--- Begin Dataset content ---

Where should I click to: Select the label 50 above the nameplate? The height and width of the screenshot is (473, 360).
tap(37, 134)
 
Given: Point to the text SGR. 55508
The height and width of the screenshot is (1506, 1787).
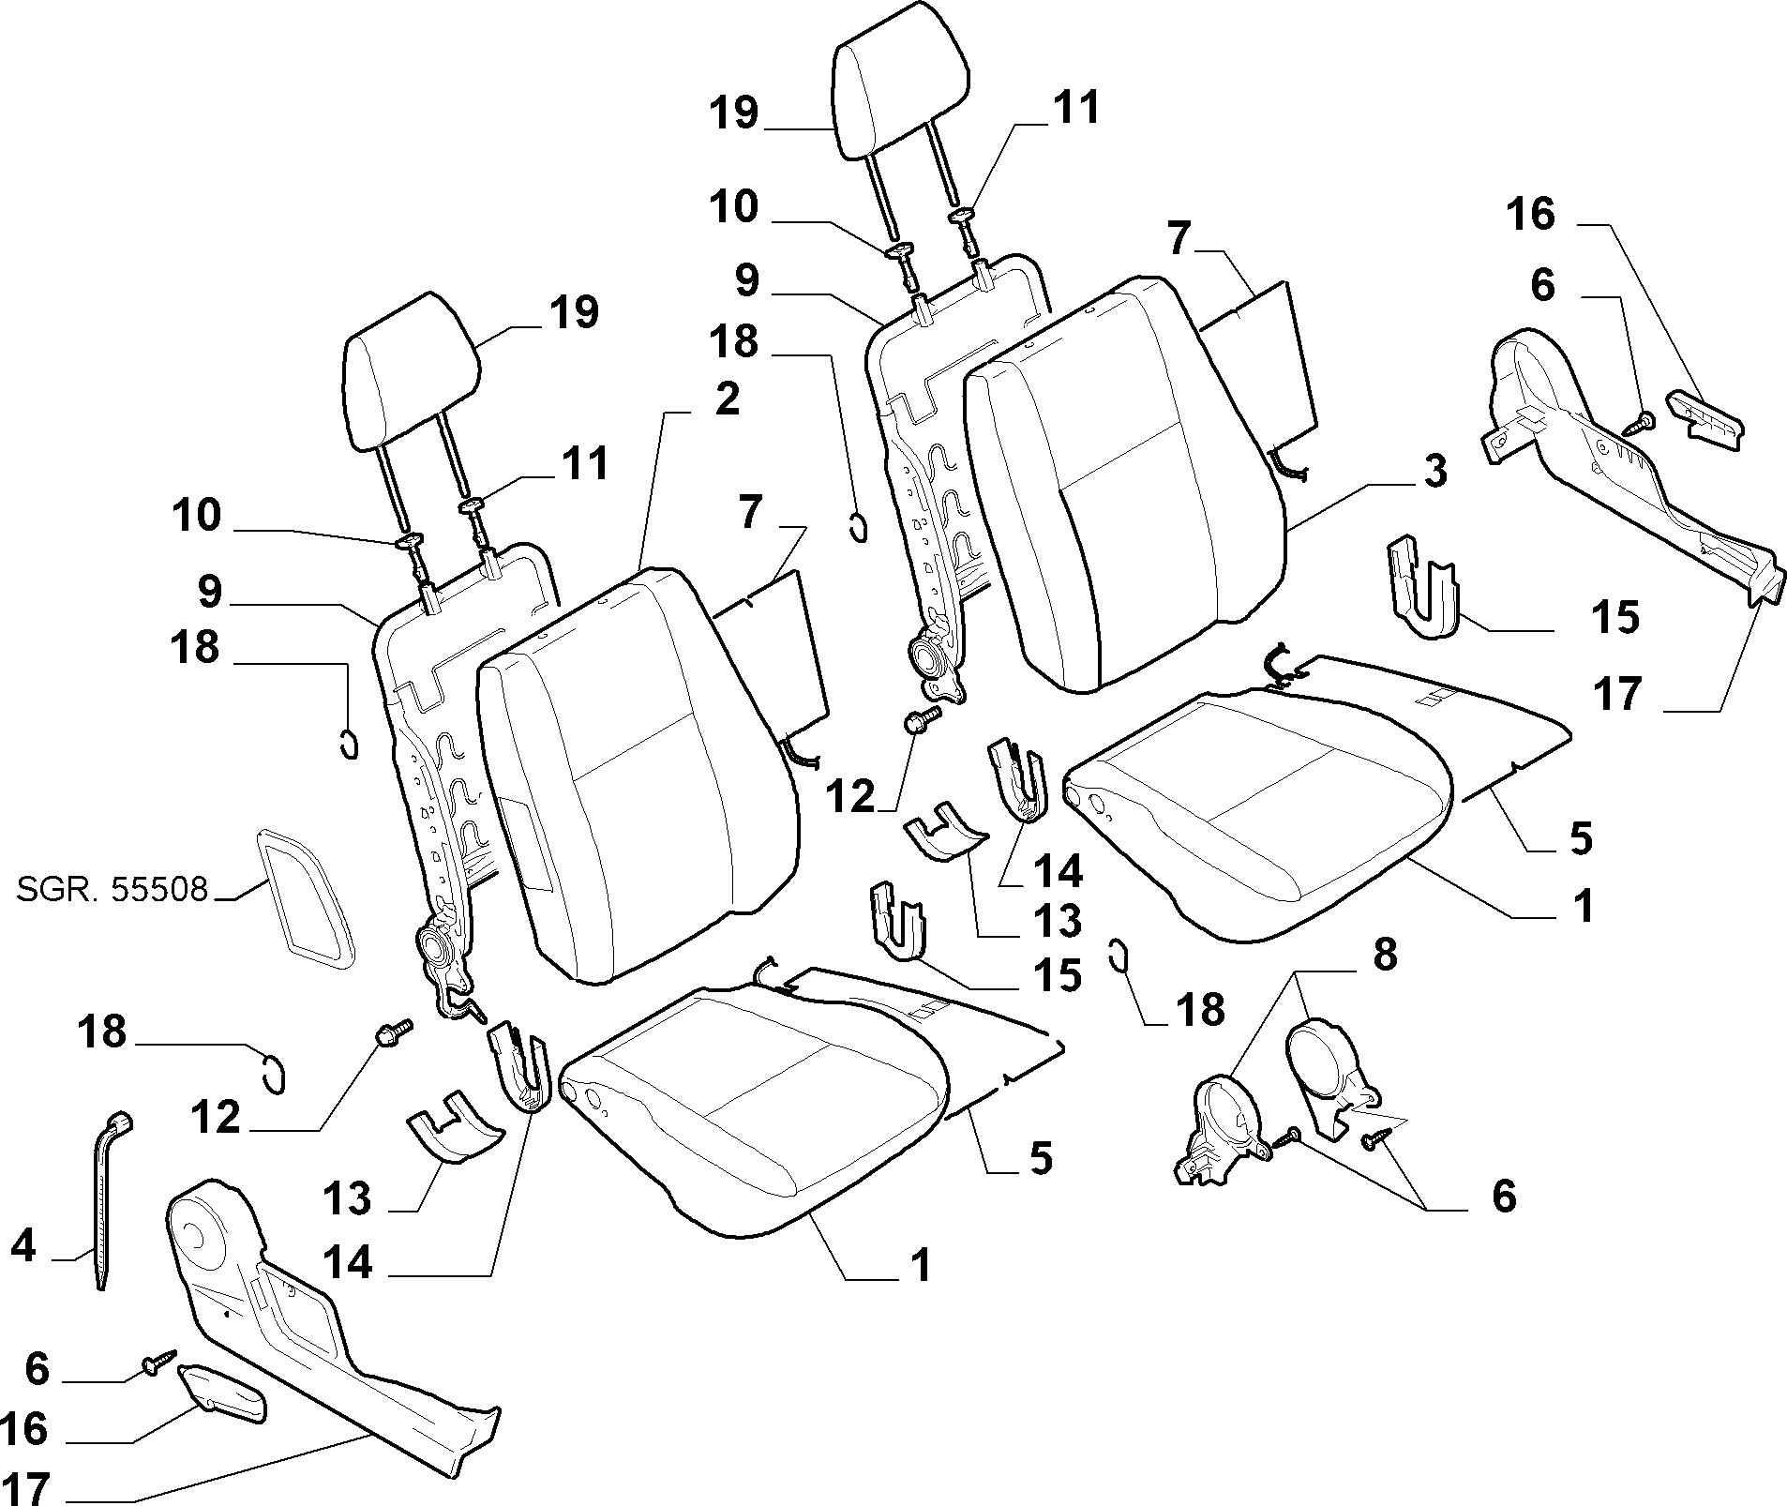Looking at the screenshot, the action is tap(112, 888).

--- End Dataset content ---
--- Begin Dataset content ---

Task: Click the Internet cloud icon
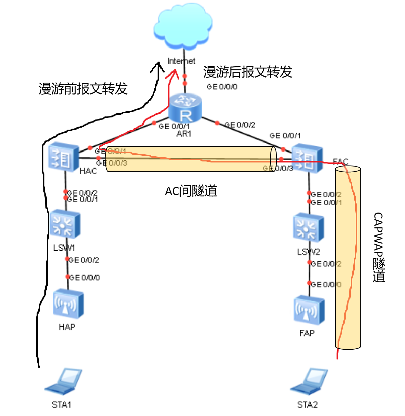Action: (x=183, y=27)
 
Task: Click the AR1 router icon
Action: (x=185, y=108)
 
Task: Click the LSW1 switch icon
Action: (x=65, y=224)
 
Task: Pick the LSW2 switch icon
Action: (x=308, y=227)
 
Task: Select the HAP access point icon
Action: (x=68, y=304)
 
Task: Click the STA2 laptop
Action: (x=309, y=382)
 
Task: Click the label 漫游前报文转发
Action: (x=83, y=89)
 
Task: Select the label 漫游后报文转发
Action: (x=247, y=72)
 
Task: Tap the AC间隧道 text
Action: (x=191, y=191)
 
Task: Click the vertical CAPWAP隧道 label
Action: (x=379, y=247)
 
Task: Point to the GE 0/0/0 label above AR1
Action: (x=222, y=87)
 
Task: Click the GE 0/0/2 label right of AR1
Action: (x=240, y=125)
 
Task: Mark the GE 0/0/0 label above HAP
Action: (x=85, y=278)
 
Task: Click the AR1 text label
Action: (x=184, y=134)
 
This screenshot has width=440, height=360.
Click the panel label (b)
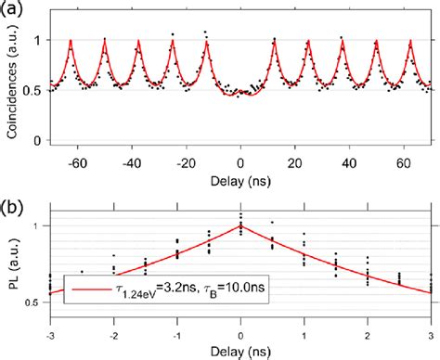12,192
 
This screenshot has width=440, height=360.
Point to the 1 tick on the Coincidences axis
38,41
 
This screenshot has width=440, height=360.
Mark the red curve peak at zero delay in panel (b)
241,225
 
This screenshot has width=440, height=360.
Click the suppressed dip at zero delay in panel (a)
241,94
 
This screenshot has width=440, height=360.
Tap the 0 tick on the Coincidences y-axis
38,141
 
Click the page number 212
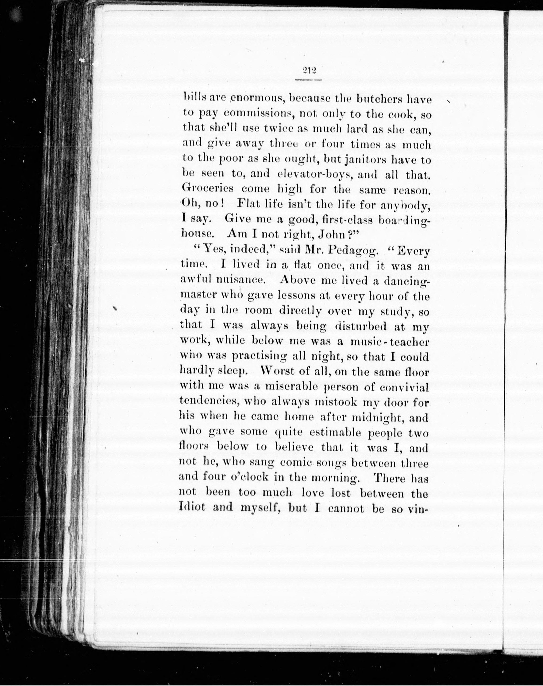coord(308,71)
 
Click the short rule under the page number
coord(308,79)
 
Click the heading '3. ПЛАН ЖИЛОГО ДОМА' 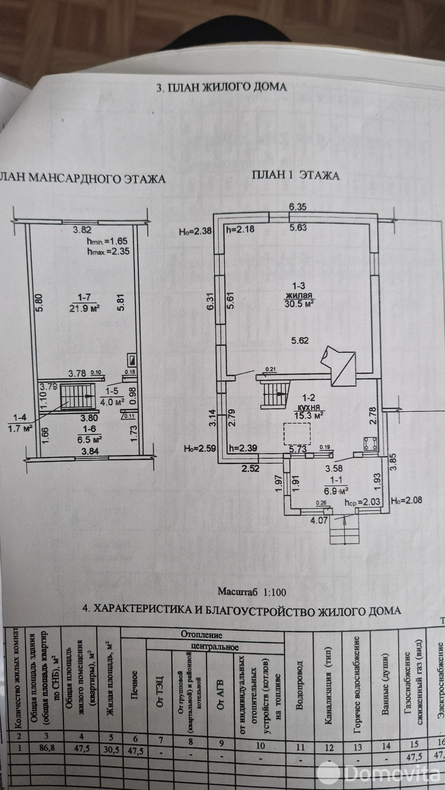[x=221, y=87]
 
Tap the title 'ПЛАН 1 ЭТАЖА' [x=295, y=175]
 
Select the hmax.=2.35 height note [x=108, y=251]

--- End Dataset content ---

### What is being asked:
Write out the lines between the one holding "Where should I" and the one holding "Looking at the", inclusive, as a numbered list, skipping blank lines and leaving out the pictures.

### Answer in full:
1. Where should I click to: Select the label 50 above the nameplate? The height and width of the screenshot is (473, 360).
2. tap(37, 134)
3. Given: Point to the text SGR. 55508
4. The height and width of the screenshot is (1506, 1787).
5. Looking at the screenshot, the action is tap(112, 888).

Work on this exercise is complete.